How would you rank your confidence in the validity of each step?

10. Sep 10, 2010

tuttleforty77

I'm fairly confident in most of my steps. The only one I'm unsure of is:

I believe there is a theorem where if x2 is divisible by n then x is divisible by n

11. Sep 10, 2010

Hurkyl

Staff Emeritus
Not coincidentally, that's the step that fails for n=4. (Well, and the similar step for q)

You are remembering a theorem, but you have only remembered part of it.

12. Sep 10, 2010

tuttleforty77

I'm going to have to find this theorem, i can't remember the rest for the life of me. However I think a little sleep would help clear my head out, so I will be back to work on this in a few hours. I greatly appreciate you steering me in the right direction!

13. Sep 10, 2010

tuttleforty77

Yay sleep, i believe this proof will get me to the correct answer.

The part of the theorem I forgot last night was that if x is prime and x | n2 then x | n

By the way the theorem was euclid's first theorem(euclid's lemma), of which i use a corollary of in this proof.
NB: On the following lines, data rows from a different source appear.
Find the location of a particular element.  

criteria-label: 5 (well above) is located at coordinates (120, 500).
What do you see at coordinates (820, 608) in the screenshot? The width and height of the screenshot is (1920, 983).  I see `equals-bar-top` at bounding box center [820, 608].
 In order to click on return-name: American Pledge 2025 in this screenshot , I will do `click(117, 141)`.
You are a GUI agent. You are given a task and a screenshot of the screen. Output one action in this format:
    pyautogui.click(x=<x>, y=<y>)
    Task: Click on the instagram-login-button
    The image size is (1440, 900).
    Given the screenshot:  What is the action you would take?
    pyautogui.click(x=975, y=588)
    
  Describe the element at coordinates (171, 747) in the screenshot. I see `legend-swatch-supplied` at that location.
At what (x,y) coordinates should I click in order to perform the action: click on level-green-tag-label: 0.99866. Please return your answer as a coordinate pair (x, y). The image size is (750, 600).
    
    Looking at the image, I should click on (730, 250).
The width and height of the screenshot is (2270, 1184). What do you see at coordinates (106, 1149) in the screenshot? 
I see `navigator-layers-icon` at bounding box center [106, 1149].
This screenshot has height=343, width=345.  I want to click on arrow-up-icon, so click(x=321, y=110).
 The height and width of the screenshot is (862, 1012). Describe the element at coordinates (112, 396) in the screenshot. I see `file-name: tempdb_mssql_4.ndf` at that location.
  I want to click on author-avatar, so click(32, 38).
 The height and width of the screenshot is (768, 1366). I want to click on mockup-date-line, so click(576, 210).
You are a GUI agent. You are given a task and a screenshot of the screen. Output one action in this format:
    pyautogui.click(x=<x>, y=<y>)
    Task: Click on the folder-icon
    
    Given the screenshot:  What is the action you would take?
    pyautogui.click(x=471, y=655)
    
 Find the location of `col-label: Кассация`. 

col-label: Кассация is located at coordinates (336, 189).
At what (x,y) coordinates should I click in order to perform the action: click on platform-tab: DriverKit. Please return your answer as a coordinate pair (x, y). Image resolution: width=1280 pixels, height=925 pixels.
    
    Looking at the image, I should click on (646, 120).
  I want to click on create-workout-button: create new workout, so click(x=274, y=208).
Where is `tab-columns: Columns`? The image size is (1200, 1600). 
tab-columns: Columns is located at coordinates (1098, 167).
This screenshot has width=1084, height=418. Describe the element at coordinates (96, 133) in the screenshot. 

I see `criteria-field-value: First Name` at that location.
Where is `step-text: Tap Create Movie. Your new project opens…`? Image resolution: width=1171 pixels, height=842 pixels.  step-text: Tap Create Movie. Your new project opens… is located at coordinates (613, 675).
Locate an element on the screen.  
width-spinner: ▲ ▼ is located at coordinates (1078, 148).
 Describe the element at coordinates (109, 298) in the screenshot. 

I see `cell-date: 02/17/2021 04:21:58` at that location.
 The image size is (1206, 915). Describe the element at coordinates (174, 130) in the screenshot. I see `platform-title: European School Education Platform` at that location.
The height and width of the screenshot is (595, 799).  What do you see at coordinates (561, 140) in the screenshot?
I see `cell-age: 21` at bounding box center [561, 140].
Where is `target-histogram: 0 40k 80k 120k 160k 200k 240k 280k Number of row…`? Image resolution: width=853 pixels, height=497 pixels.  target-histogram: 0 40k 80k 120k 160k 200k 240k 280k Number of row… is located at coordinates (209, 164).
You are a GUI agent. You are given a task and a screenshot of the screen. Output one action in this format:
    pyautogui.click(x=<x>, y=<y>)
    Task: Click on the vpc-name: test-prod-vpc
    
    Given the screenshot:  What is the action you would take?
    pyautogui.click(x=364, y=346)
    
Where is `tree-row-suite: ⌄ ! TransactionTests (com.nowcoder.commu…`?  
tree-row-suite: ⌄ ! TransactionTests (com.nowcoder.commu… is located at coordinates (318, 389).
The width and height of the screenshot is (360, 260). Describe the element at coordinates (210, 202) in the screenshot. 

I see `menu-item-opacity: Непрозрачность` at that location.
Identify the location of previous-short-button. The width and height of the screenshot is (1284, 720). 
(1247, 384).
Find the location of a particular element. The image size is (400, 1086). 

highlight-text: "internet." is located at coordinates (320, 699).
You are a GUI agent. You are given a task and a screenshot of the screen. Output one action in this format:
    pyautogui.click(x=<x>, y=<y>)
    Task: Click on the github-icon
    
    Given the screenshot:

The corollary is: If a and c are relatively prime, then c|ab implies c|b.

Anyway, here's my proof now:

Assume √(n) = a / b where a and b are relatively prime and b ≠ 1 (a non-integer rational number).

n = a2 / b2
nb2 = a2

From this we can conclude that because a2 is an integer multiple of b2, b2 divides a2.
For any two integers, if b2 divides a2 then b divides a.
Logically, if the two numbers are relatively prime and b divides a, then b must be 1.
However, this contradicts with our above statement that b ≠ 1.
Therefore, √(n) cannot equal any rational non-integer rational number.

Since the realm of real numbers contains only irrational, rational and integer numbers, and we have eliminated the non-integer rational numbers, the √(n) must therefore be either irrational or an integer. The only way √(n) will be an integer is if n is a perfect square.